Dans la sublimation du meurtre commis par Maurice Pilorge, que Jean Genet a peut-être croisé en prison, et auquel il dédie le poème  du Condamné à mort, mais n'a connu réellement que par les articles que la presse écrit, dans la délectation sociale du fait divers, Jean Genet insiste sur la gratuité du crime commis par Maurice Pilorge de son amant Escudero avec lequel il cambriolait des villas sur la Côte d'Azur. La mort que vient sanctionner la société sur la personne de Maurice Pilorge, mort voulue, revendiquée, apparaît alors comme la conséquence logique du refus de toute compromission avec le monde, avec «votre monde», écrivait Jean Genet.


Dans Journal du voleur, à la page 223 de l'édition de 1949, la réflexion de Jean Genet aborde la notion de sainteté, la place que prend le héros dont il souligne la posture équivoque. Il imagine la lutte de deux soldats, amis ou amants, dont la relation ne peut que se dissoudre dans la mort et dans la nature qui la sublime en floraison :


«La tempe saigna.

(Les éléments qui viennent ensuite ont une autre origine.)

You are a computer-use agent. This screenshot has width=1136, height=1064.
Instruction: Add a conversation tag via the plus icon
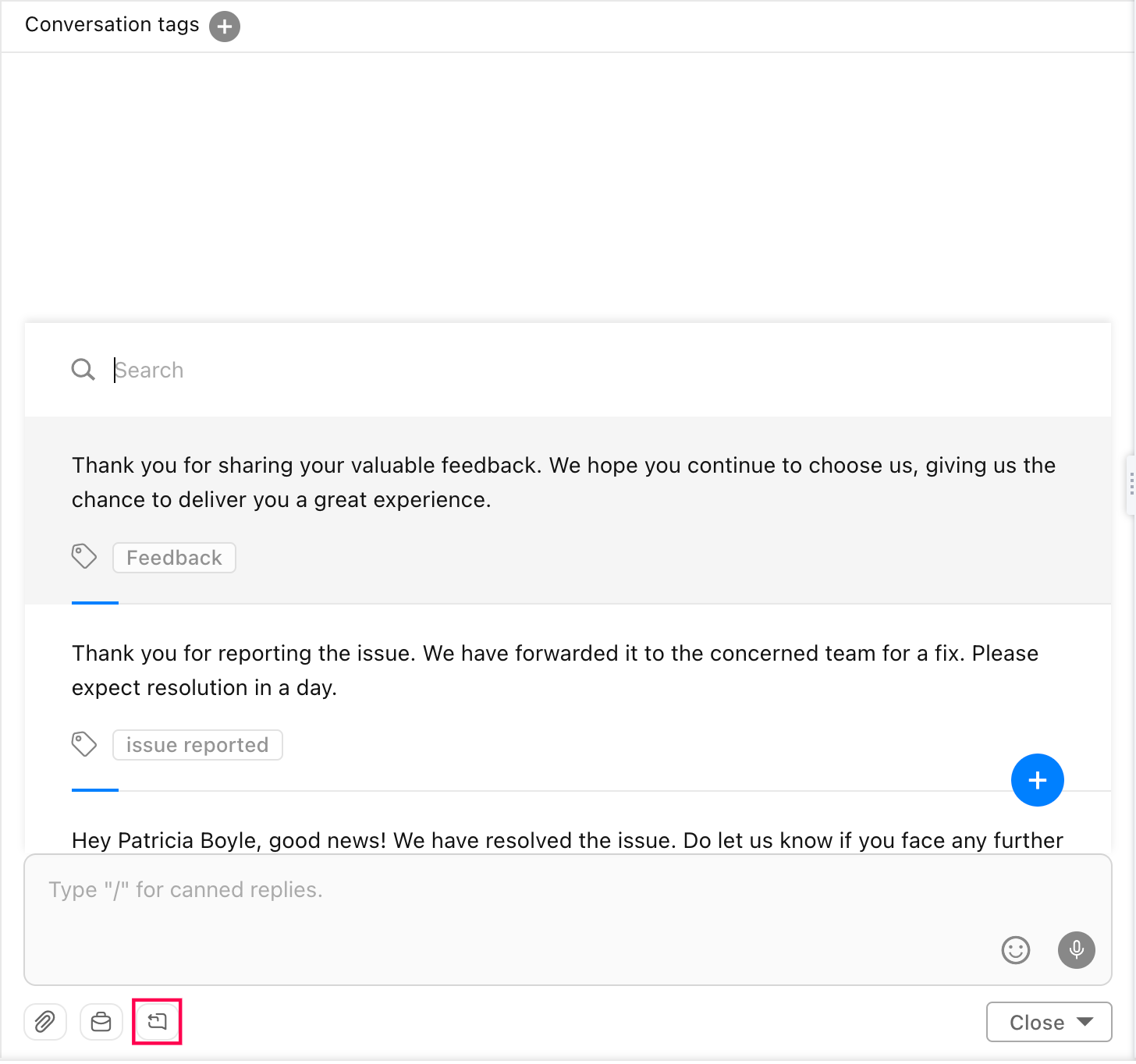224,26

Deux soldats venant de se battre pour une raison qu'ils avaient depuis longtemps oubliée, le plus jeune tomba, la tempe éclatée sous le poing de fer de l'autre qui regarda le sang couler, devenir une touffe de primevères. Rapidement, cette floraison se répandit. Elle gagna le visage qui fut bientôt recouvert de milliers de ces fleurs serrées violettes et douces comme le vin que vomissent les soldats. Enfin, tout le corps du jeune homme écroulé dans la poussière, ne fut qu'un tertre dont les primevères grandirent assez pour être des marguerites où passait le vent. Seul un bras resta visible et s'agita, mais le vent bougeait toutes ces herbes. Le vainqueur bientôt ne vit plus qu'une main disant le maladroit signe de l'adieu et de l'amitié désespérée. A son tour, cette main disparut, prise dans le terreau fleuri. Le vent cessa lentement, avec regret. Le ciel s'obscurcit qui éclairait d'abord l'œil du jeune soldat brutal et meurtrier. Il ne pleura pas. Il s'assit sur ce tertre qu'était devenu son ami. Le vent bougea un peu, mais un peu moins. Le soldat fit le geste de chasser les cheveux de ses yeux et il se reposa. Il s'endormit.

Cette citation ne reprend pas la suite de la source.